But I will never see the table that way. And I'll never break out of the confines of my own mind. And sometimes I'm just flabbergasted at how my brain creates a world for me and serves it up on a platter for me, with sounds, lights, all kinds of sensations and a feeling of normalcy, predictablility, logic and coherence. And I'm thinking of how my brain has categorized the world for me, created set patterns. And I know it is diligently trying to bend and interpret my new observations of "reality" so that they corroborate what I believe I already know about the outside world. And sometimes I'm wondering how out of touch I really am, how far away "objective" reality really is from me. Inner and outer reality, you know. How are we supposed to tell the difference between them, when we are forever forced to look at "outer reality" from within the confines of our own minds?

So, Sara.
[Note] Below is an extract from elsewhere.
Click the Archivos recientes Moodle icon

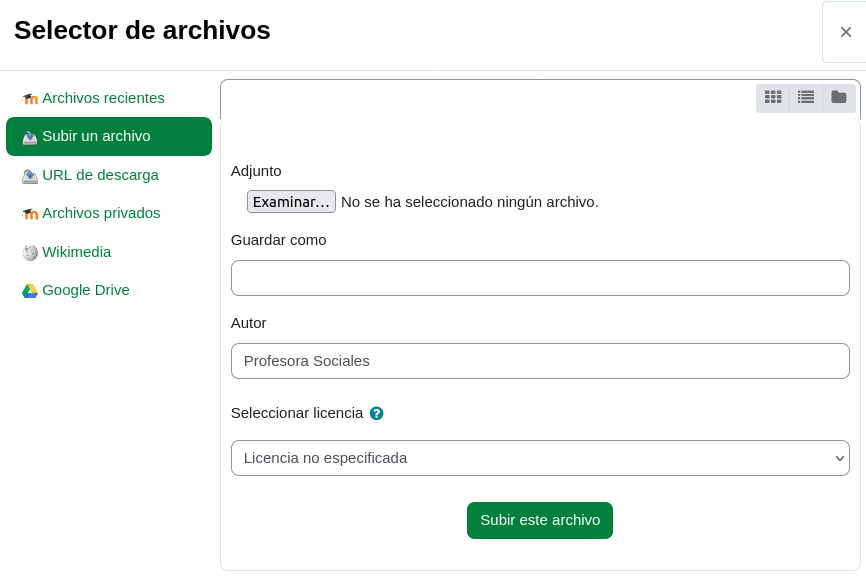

I launched this lengthy introduction just so that I could comment on how viscerally, dizzyingly effective your story is at making us see the world through Lois's eyes, making us try to interpret the world according to what Lois believes she knows about it, and making us feel, again and again, how the floor is just pulled away from under our feet, because Lois doesn't have the information she needs to understand her situation. Sometimes we're a little ahead of Lois, we know where she will go wrong, but sometimes we are - or at least I am! - as confused and shocked and out of my depth as she is.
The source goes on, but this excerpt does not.